Wednesday, March 09, 2016

Thirdhand smoke is real

Thirdhand smoke (THS) results when exhaled smoke gets on surfaces -- clothing, hair, homes and cars. THS has been shown, in mice, to damage the liver and lungs, complicate wound-healing and cause hyperactivity. Add to this list now type 2 diabetes, the most common form of the disease.

Research published in PLOS ONE shows, in mice, that THS exposure causes insulin resistance, a precursor to type 2 diabetes.

If confirmed in humans, our study could greatly impact how people view exposure to environmental tobacco toxins. Children and the elderly are especially vulnerable to THS and its impact on health. Because infants frequently crawl on carpets and touch objects exposed to exhaled smoke, they are at high risk for THS exposure. The elderly are at high risk simply because older organs are more susceptible to disease.

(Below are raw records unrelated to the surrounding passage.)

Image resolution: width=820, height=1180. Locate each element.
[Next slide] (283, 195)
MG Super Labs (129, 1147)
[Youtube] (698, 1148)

THS consists of tobacco smoke toxins that linger on surfaces and in dust after tobacco has been smoked. This includes toxins that become increasingly toxic with age and are re-emitted into the air or react with other chemicals in the environment to produce new pollutants. Some of these pollutants are carcinogenic.

To rid a house of THS, you have to strip the home of everything -- furniture, appliances, paint, clothes, ducts, ventilation -- that could have THS. It would be more effective to simply move. There are cleaners we can use, but that would mean exposure to other strong chemicals.

Little was known about the specific health implications of human exposure to THS until this study.